White v. Strobl
This text of 228 A.D.2d 583 (White v. Strobl) is published on Counsel Stack Legal Research, covering Appellate Division of the Supreme Court of the State of New York primary law. Counsel Stack provides free access to over 12 million legal documents including statutes, case law, regulations, and constitutions.
Opinion
[584]*584The plaintiff herein was injured during the course of a party held in the home of the appellant Joseph Strobl’s parents. The plaintiff eventually sued the appellant, the appellant’s father, and Andrew J. Bandelli, who was also at the party and who allegedly injured the plaintiff.
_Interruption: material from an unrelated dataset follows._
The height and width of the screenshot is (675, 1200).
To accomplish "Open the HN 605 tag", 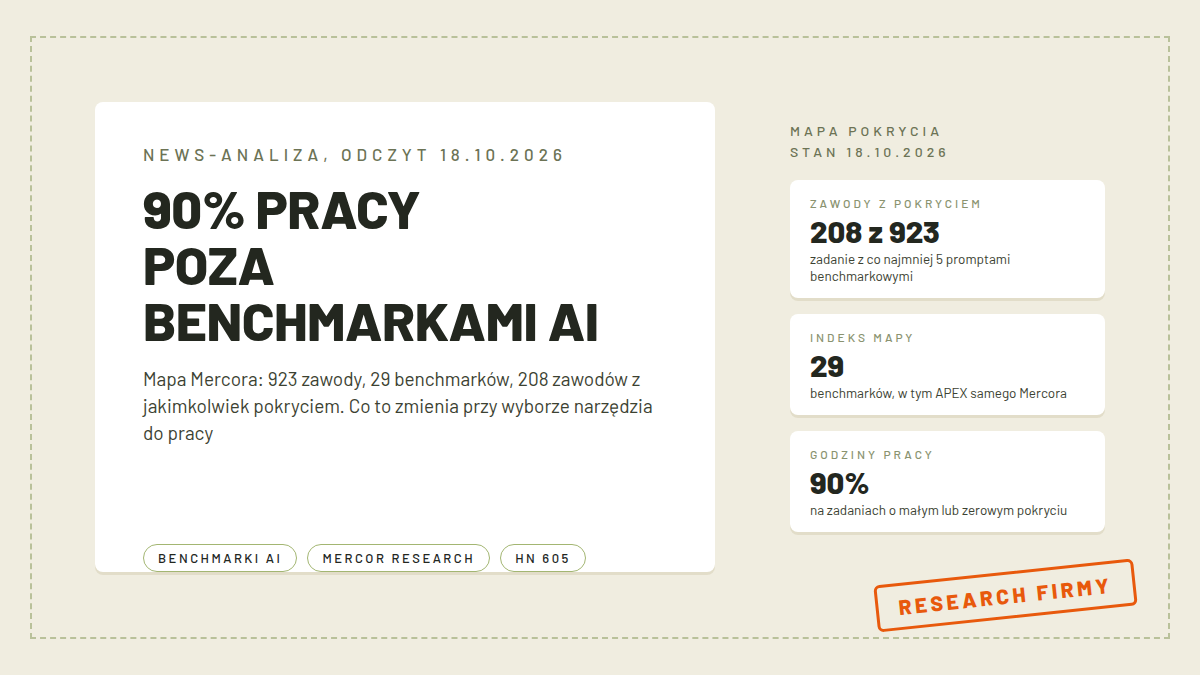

Thereafter, the appellant and his father moved to dismiss, inter alia, the complaint and Bandelli’s cross claims. The complaint was dismissed insofar as asserted against the appellant’s father. The branch of the appellant’s motion which was to dismiss was granted as to Bandelli’s cross claim against the appellant, but denied as to the complaint. The Supreme Court found the existence of issues of fact sufficient to warrant a denial of summary judgment. We disagree, and therefore reverse.
The appellant’s submissions in support of the motion are sufficient to show that he did not breach any duty he owed to the plaintiff with regard to the behavior of any guests at his party. The appellant thus made a prima facie showing as to his entitlement to summary judgment as a matter of law. This shifted the burden to the plaintiff to produce proof in admissible form sufficient to establish the existence of a material issue of fact (see, Alvarez v Prospect Hosp., 68 NY2d 320).
The plaintiffs proof was insufficient to raise a factual question as to whether the appellant should have been aware of any improper or threatening behavior on the part of Bandelli such that he would be aware of a possible need to exercise control over any such behavior (cf., Comeau v Lucas, 90 AD2d 674; see generally, D’Amico v Christie, 71 NY2d 76). It was therefore improper to have denied the branch of the appellant’s motion which was for summary judgment dismissing the complaint insofar as asserted against him.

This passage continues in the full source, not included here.